Orthogonality of Sine and Cosine

Inner Products and Hilbert Space Foundations


Inner product theory tells us that two functions are orthogonal on an interval \([a,b]\) if their inner product is 0. This induces the \(L^2\) norm, turning the function space into a Hilbert Space.

The Inner Product: For real-valued functions on \([a,b]\), the inner product is:

\[ \langle f, g \rangle = \int_a^b f(x)g(x)\,dx \]

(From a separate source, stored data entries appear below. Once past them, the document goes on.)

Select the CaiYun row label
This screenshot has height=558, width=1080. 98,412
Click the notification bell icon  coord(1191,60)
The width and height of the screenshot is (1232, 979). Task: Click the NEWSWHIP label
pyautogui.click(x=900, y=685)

This allows us to define the norm as \( \| f \| = \sqrt{\langle f, f \rangle} \).

Integral Identities

By applying basic calculus and the fact that \(\sin(n\pi) = 0\) for all integers \(n\), we find:

\[ \int_{-\pi}^{\pi}\cos(nx)\,dx = 0, \quad \int_{-\pi}^{\pi}\sin(nx)\,dx = 0 \quad (\forall n \neq 0) \]

Furthermore, using power-reduction identities, we find the norms of these functions:

\[ \int_{-\pi}^{\pi}\cos^2(nx)\,dx = \pi, \quad \int_{-\pi}^{\pi}\sin^2(nx)\,dx = \pi \]

Proving Orthogonality

To show that these functions form an orthogonal set, we use product-to-sum trigonometric formulas:

\[ \cos(\alpha)\cos(\beta) = \frac{1}{2}\big[\cos(\alpha + \beta) + \cos(\alpha - \beta)\big] \]

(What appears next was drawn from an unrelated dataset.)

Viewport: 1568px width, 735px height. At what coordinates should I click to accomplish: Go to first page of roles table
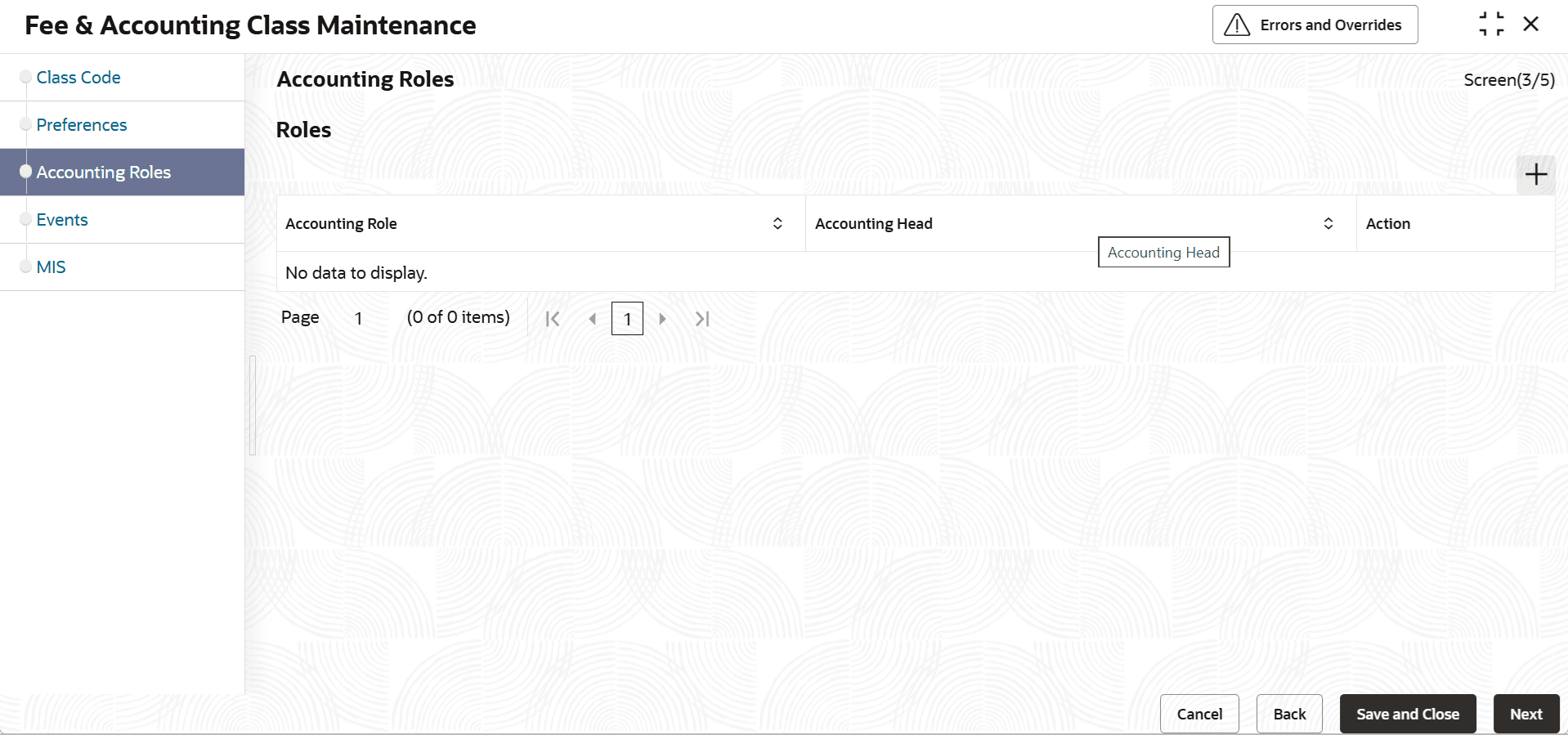click(553, 319)
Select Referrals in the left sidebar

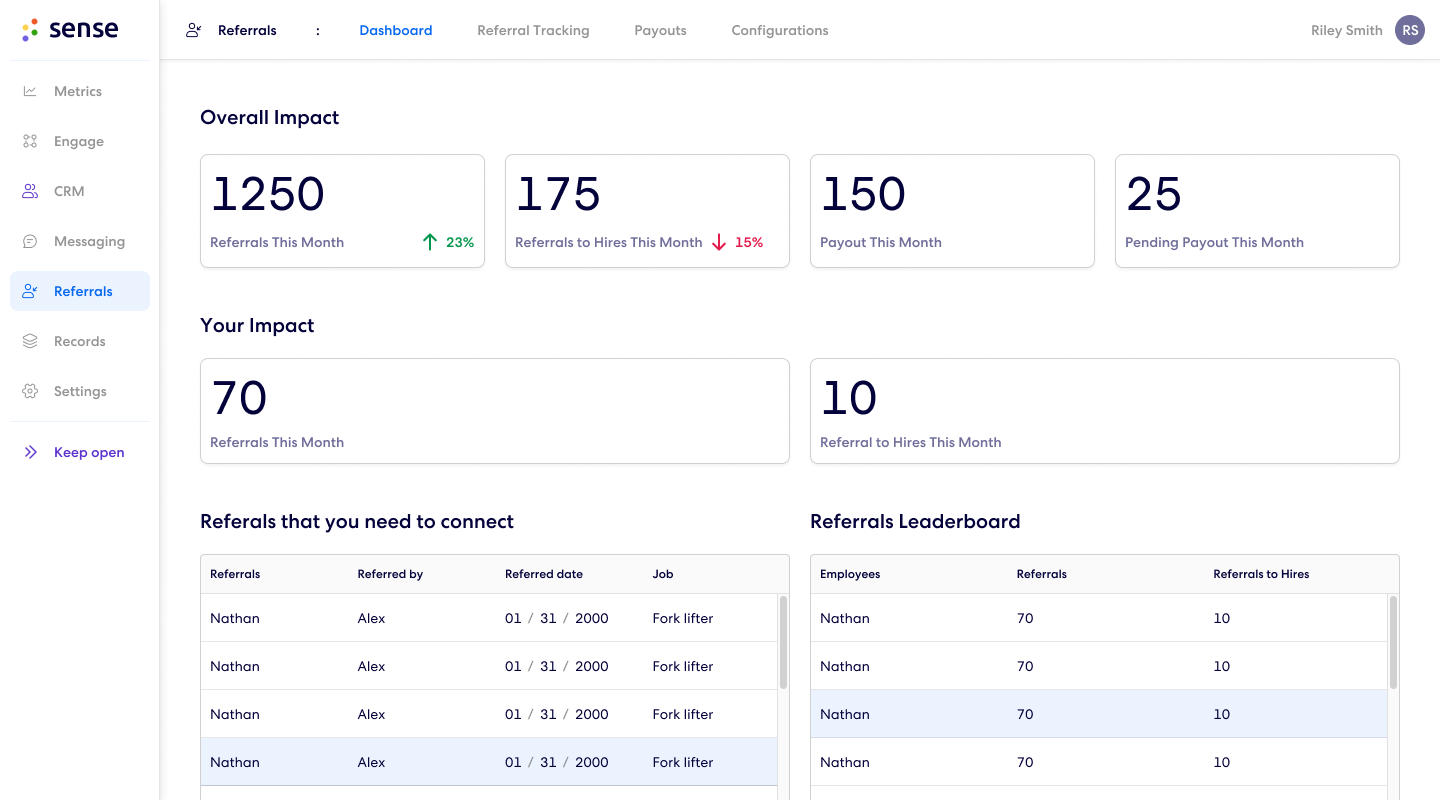tap(82, 291)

For \(m \neq n\), the integral of the product evaluates to zero:

\[ \frac{1}{2}\int_{-\pi}^{\pi}\big(\cos[(n+m)x] + \cos[(n-m)x]\big)\,dx = 0 + 0 = 0 \]

Similarly, for \(\sin(nx)\) and \(\cos(mx)\), the integral also vanishes regardless of the values of \(n\) and \(m\):

\[ \int_{-\pi}^{\pi}\sin(nx)\cos(mx)\,dx = 0 \]

The Orthogonal Basis

The set of functions:

\[ \{\,1,\ \sin(nx),\ \cos(nx)\ \mid\ n \in \mathbb{N}\,\} \]

is mutually orthogonal on the interval \([-\pi, \pi]\). This geometric property is exactly why we can "decompose" signals into their constituent frequencies without them interfering with one another.